One might, then, be excused for concluding that this attempt at popularizing an appreciative discourse of the Lakes was a failure. But in her 1810 introduction to The British Novelists, Anna Letitia Barbauld speculates that John Buncle’s descriptions of “the fells and mountains of Westmoreland,” since “the book was much read, have possibly contributed to spread that taste for lake and mountain scenery which has since been so prevalent.” We know that Buncle was a popular enough character to see his story reissued in a second edition in 1770, and to give birth to a 1776 sequel, John Buncle, Junior, Gentleman. The latter led even The Critical Review to acknowledge the new hero’s father as “John Buncle, gent. of marvellous memory; who leaped precipices, tumbled through mountains, found wise and good men, beautiful and learned women, ‘Where you and I might all day travel,/And meet with nought but sand and gravel.’” And Amory himself signals his alertness to, and helps create, a commercial, competitive tradition of Lake discourse: in the second part of John Buncle, he references the Dalton brothers’ depictions of Keswick and Derwentwater in Cumberland, only to claim that these beautiful places are “inferior in charms to the vale, the lake, the brooks, the shaded sides of the surrounding mountains, and the tuneful falls of water” of Westmorland.28

Commodifying and canonizing the gentleman traveler

By 1767, then, when the Reverend John Brown’s coterie manuscript finally made its print debut, the most widely available material on the domestic tour idealized gentleman travelers of taste and offered highly colored descriptions of Lake Country landscapes – a ground well prepared for the reception of such a text. If Irishmen like John Buncle and servant-girls like Pamela did not qualify as ideal travelers, the soil nevertheless proved fertile for cultivation by professional literary authors, whose progressively increasing cultural status has been observed in the previous chapter. The seventh edition of Defoe’s Tour, published in 1769, was the first to be authorized by association with celebrity writers. Here the earlier formulaic “By a Gentleman” was replaced on the title-page with “Originally begun by the celebrated Daniel De Foe, continued by the late Mr. Richardson, Author of Clarissa, and brought down to the present Time by a Gentleman of Eminence in the Literary World.”

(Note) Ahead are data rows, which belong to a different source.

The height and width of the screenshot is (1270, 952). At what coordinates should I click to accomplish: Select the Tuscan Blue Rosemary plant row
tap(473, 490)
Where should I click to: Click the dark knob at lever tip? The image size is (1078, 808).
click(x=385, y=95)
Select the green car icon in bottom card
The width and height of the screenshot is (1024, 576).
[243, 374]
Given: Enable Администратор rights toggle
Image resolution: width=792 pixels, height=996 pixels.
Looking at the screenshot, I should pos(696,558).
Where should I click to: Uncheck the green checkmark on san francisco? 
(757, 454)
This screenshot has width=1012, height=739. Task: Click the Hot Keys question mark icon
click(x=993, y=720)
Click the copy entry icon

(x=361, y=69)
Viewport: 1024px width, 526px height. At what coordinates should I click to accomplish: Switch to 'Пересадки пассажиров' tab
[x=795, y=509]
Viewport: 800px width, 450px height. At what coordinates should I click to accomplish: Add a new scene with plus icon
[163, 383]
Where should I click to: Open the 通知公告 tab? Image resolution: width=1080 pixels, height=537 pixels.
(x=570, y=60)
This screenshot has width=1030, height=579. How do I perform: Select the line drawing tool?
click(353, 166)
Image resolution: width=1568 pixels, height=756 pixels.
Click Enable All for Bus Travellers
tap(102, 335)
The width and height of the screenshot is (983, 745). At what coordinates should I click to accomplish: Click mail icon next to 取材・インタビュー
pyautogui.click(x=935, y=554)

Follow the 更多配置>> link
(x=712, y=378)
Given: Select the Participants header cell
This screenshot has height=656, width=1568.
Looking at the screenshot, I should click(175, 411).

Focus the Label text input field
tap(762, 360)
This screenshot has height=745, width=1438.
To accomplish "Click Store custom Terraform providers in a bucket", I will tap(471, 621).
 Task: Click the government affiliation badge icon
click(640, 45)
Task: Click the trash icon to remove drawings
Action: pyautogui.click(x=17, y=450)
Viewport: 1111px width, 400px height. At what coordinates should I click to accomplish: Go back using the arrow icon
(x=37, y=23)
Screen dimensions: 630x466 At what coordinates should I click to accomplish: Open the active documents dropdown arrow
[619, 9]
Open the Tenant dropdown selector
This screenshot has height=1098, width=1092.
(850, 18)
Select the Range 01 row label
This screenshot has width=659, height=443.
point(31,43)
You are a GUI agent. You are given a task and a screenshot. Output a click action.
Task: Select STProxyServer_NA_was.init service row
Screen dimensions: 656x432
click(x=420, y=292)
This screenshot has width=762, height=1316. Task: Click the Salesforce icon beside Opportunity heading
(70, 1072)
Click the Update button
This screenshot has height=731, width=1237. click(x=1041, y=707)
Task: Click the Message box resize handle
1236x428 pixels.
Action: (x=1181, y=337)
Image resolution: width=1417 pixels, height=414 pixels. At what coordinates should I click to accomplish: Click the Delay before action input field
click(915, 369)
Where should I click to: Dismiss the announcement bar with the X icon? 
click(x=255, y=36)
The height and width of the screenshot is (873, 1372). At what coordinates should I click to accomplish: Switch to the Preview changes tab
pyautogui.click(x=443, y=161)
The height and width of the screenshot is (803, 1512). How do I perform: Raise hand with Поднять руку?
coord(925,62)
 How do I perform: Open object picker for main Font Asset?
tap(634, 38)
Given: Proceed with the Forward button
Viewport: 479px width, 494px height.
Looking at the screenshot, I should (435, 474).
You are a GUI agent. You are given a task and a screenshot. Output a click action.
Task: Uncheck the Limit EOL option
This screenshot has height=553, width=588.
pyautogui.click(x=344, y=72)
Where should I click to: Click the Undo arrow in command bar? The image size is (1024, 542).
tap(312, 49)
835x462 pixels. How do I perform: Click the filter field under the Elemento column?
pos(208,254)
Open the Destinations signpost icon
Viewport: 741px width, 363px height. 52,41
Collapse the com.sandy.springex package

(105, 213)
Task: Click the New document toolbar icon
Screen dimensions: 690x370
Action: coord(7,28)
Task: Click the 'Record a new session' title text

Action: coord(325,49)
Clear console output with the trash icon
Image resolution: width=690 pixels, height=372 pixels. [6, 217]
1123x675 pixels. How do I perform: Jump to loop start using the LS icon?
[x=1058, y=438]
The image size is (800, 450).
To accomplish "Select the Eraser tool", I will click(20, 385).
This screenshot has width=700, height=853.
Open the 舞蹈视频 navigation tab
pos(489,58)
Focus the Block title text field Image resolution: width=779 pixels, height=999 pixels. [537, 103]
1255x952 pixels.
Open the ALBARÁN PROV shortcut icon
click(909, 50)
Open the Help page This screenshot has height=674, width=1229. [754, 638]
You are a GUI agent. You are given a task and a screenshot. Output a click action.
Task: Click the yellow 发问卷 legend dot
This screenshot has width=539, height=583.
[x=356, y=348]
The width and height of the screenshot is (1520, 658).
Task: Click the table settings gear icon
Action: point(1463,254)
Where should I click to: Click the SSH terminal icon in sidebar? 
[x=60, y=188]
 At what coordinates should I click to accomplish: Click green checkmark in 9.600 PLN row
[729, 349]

This commercialized appeal to posthumous reputation prefigures the ultimate public identification of the poet Thomas Gray, who ostentatiously disdained commodified literature, with travel writing. When in 1773, two years after Gray’s death, his friend and literary executor William Mason first privately printed A Catalogue of the Antiquities, Houses, Parks, Plantations, Scenes, and Situations in England and Wales, Arranged According to the Alphabetical Order of the Several Counties, he forbore to name Gray as the compiler of “[t]his Catalogue … originally drawn up on the blank pages of Kitchen’s English atlas,” referring to him as “a person of too much eminence to be mentioned on so slight an occasion.” Originating as a manuscript supplement to a printed work, the newly printed Catalogue occupied a liminal space closer to the restricted circulation of coterie networks than to public print distribution. Mason, as anonymous editor, explains that “as many of [the Cataloguer’s] friends had transcribed it in his life-time, and many more have requested copies since his decease, it was thought best to print it in this pocket form.” Only one hundred copies were printed, as in the case of Hardwicke’s 1781 second edition of the Athenian Letters, and these were interleaved with blank pages so that “those, to whom they shall be presented, may at their leisure make such short remarks as their own personal knowledge of the several counties enables them to do; and in these to add or expunge what they may think proper.” But in this way the limited edition was also situated as a transitional step between the two modes of circulation: Gray’s “catalogue friends” are invited to contribute to the text “not only for their present gratification, but as the most likely means of rendering this little work complete, and of fitting it hereafter for the eye of the public.”29 Thus those to whom the hundred copies were presented – not sold – would by implication become part of an already existing coterie that had been circulating Gray’s Catalogue from the time of his tours in the late 1760s, while contributing to his becoming a celebrated travel writer.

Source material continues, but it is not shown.